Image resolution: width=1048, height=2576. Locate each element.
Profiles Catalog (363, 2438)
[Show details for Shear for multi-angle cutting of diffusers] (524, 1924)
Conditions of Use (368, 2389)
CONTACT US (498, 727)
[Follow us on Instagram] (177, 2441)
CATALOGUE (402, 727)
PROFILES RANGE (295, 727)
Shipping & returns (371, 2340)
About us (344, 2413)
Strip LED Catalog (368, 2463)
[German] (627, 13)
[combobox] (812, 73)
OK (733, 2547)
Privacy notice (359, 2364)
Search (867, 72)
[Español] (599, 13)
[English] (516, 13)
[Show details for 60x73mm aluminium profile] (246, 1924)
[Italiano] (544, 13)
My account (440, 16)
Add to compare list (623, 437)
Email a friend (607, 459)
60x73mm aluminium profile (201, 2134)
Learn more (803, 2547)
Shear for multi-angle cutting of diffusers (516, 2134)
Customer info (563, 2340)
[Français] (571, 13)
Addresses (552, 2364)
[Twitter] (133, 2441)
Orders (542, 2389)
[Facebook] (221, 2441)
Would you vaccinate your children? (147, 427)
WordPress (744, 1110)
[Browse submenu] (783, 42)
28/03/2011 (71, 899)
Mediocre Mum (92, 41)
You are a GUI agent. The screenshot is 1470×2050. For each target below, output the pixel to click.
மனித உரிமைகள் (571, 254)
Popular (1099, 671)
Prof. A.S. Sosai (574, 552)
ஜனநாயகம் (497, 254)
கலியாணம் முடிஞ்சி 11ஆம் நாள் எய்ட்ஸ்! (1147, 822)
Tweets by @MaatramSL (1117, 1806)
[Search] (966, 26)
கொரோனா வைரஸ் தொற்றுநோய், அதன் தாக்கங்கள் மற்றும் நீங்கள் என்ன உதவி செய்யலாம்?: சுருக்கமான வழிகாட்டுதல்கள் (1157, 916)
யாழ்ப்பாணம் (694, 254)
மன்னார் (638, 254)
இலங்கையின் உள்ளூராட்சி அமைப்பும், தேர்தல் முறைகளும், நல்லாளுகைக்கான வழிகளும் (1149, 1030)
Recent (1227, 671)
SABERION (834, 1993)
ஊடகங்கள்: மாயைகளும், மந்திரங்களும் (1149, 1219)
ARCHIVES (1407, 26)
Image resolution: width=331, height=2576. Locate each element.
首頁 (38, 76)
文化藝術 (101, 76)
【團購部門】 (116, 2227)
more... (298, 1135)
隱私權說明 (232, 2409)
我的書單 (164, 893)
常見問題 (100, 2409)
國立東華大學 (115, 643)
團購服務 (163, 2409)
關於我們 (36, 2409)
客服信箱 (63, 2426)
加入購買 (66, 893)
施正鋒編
- - - - -
EXERCISE DESCRIPTION
Your job is to give the data above again exactly, in full.

EXERCISE RESPONSE
Image resolution: width=1048, height=2576. Locate each element.
Profiles Catalog (363, 2438)
[Show details for Shear for multi-angle cutting of diffusers] (524, 1924)
Conditions of Use (368, 2389)
CONTACT US (498, 727)
[Follow us on Instagram] (177, 2441)
CATALOGUE (402, 727)
PROFILES RANGE (295, 727)
Shipping & returns (371, 2340)
About us (344, 2413)
Strip LED Catalog (368, 2463)
[German] (627, 13)
[combobox] (812, 73)
OK (733, 2547)
Privacy notice (359, 2364)
Search (867, 72)
[Español] (599, 13)
[English] (516, 13)
[Show details for 60x73mm aluminium profile] (246, 1924)
[Italiano] (544, 13)
My account (440, 16)
Add to compare list (623, 437)
Email a friend (607, 459)
60x73mm aluminium profile (201, 2134)
Learn more (803, 2547)
Shear for multi-angle cutting of diffusers (516, 2134)
Customer info (563, 2340)
[Français] (571, 13)
Addresses (552, 2364)
[Twitter] (133, 2441)
Orders (542, 2389)
[Facebook] (221, 2441)
Would you vaccinate your children? (147, 427)
WordPress (744, 1110)
[Browse submenu] (783, 42)
28/03/2011 (71, 899)
Mediocre Mum (92, 41)
You are a GUI agent. The screenshot is 1470×2050. For each target below, output the pixel to click.
மனித உரிமைகள் (571, 254)
Popular (1099, 671)
Prof. A.S. Sosai (574, 552)
ஜனநாயகம் (497, 254)
கலியாணம் முடிஞ்சி 11ஆம் நாள் எய்ட்ஸ்! (1147, 822)
Tweets by @MaatramSL (1117, 1806)
[Search] (966, 26)
கொரோனா வைரஸ் தொற்றுநோய், அதன் தாக்கங்கள் மற்றும் நீங்கள் என்ன உதவி செய்யலாம்?: சுருக்கமான வழிகாட்டுதல்கள் (1157, 916)
யாழ்ப்பாணம் (694, 254)
மன்னார் (638, 254)
இலங்கையின் உள்ளூராட்சி அமைப்பும், தேர்தல் முறைகளும், நல்லாளுகைக்கான வழிகளும் (1149, 1030)
Recent (1227, 671)
SABERION (834, 1993)
ஊடகங்கள்: மாயைகளும், மந்திரங்களும் (1149, 1219)
ARCHIVES (1407, 26)
Image resolution: width=331, height=2576. Locate each element.
首頁 (38, 76)
文化藝術 (101, 76)
【團購部門】 (116, 2227)
more... (298, 1135)
隱私權說明 (232, 2409)
我的書單 (164, 893)
常見問題 (100, 2409)
國立東華大學 (115, 643)
團購服務 (163, 2409)
關於我們 (36, 2409)
客服信箱 (63, 2426)
加入購買 (66, 893)
施正鋒編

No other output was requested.